# Task goal
Your task is to copy each line of the records that includes the string "screenshot".

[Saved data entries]
******
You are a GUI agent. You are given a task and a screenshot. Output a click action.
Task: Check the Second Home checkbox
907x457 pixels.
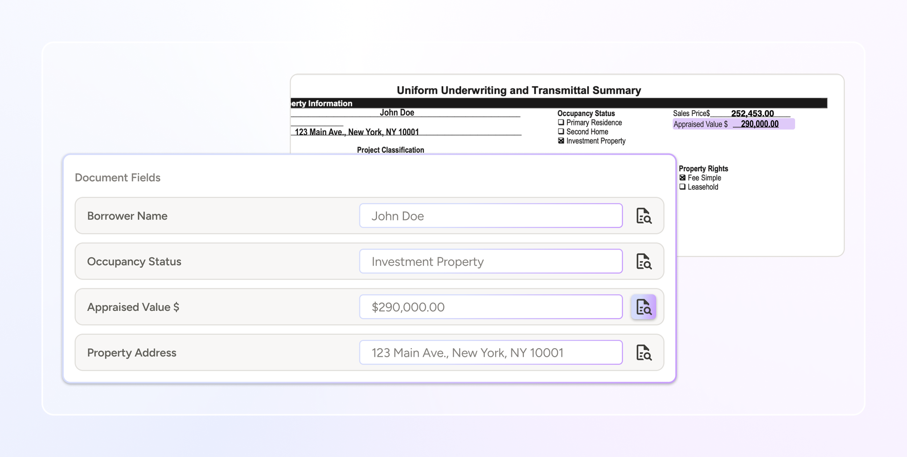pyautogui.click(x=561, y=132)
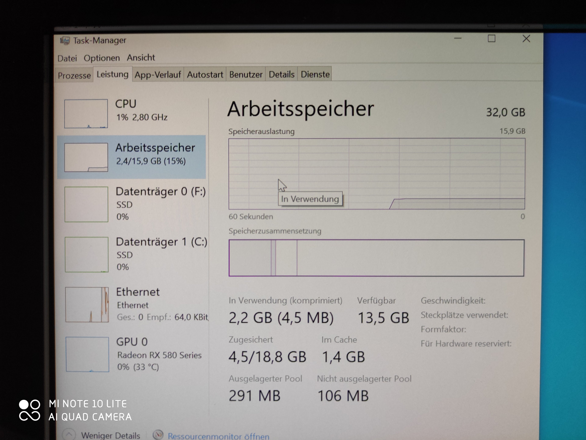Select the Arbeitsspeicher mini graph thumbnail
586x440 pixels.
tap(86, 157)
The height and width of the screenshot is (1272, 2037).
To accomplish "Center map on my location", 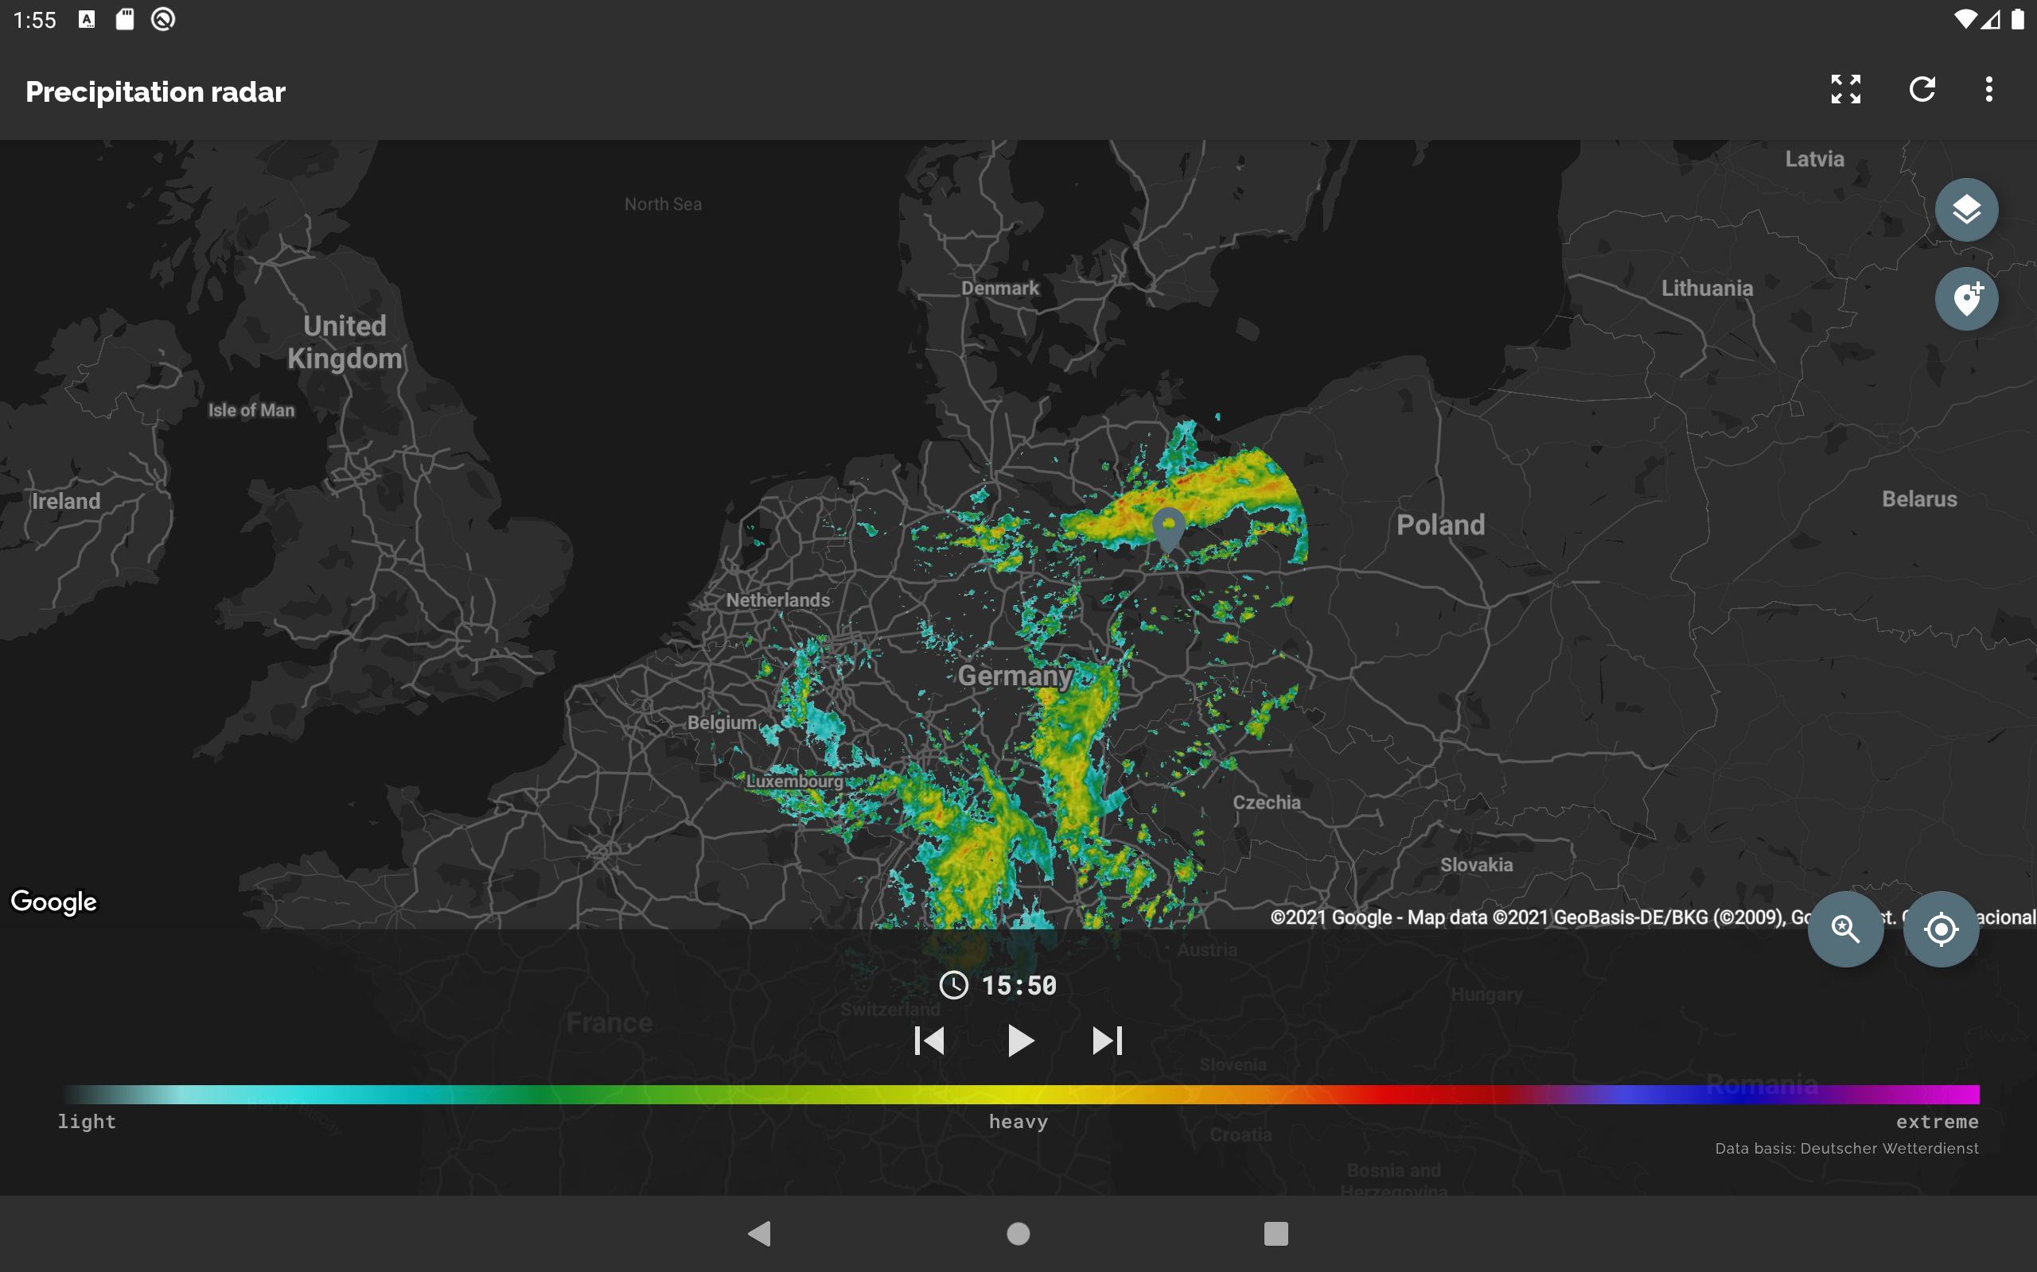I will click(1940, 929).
******
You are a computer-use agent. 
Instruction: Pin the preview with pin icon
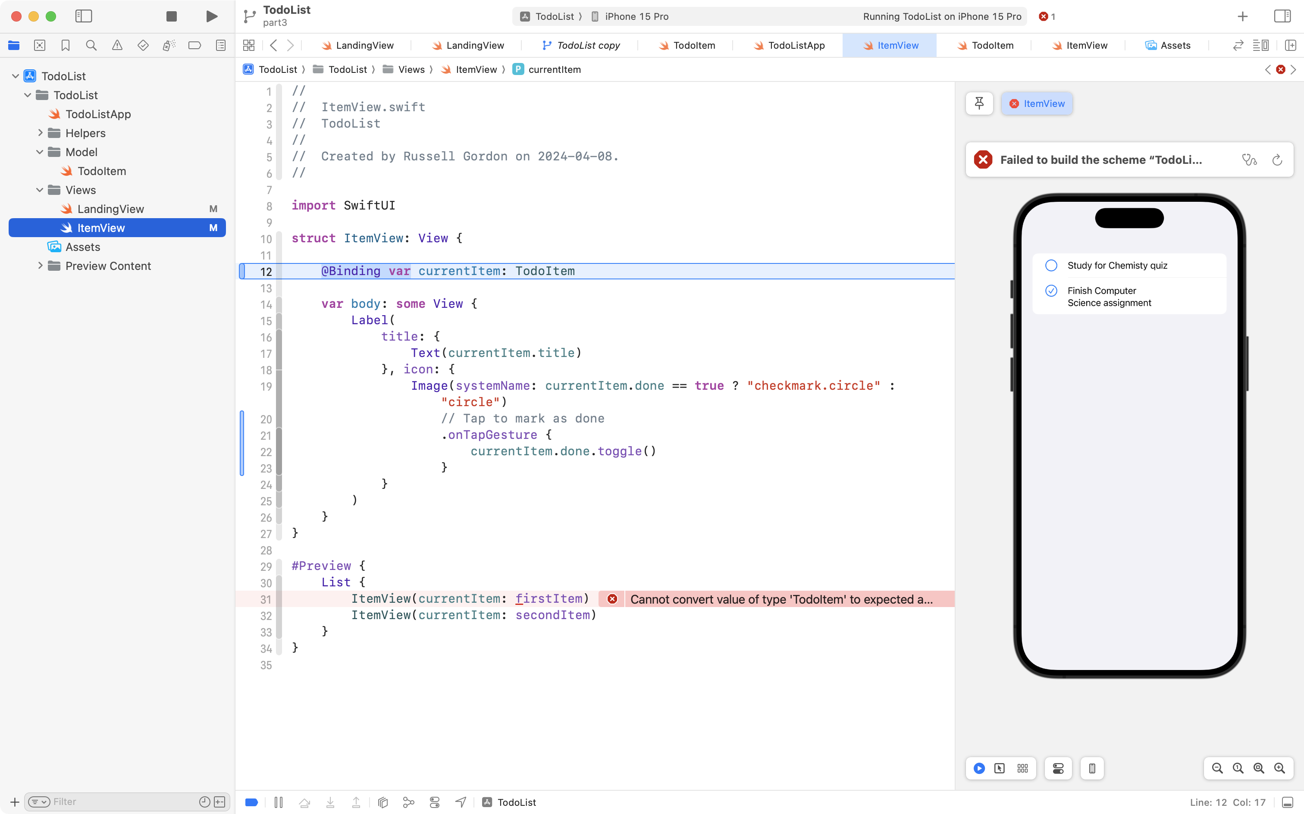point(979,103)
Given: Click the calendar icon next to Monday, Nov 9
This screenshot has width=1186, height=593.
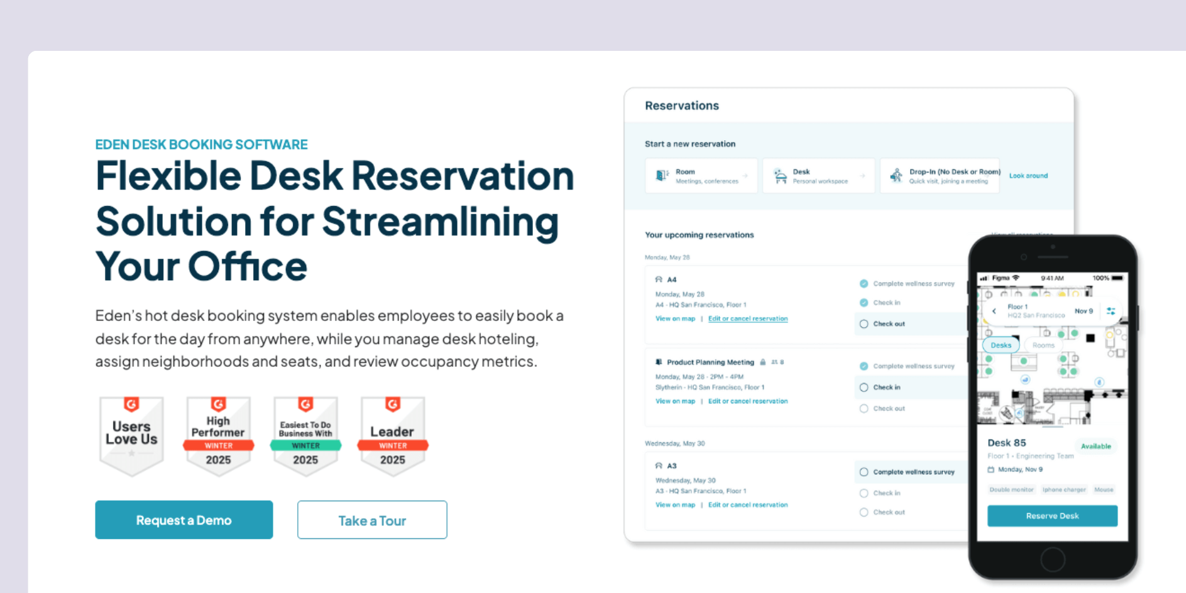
******
# Answer section
You are a GUI agent. You are given a task and a screenshot. Output a click action.
The height and width of the screenshot is (1272, 2037).
This screenshot has width=1186, height=593.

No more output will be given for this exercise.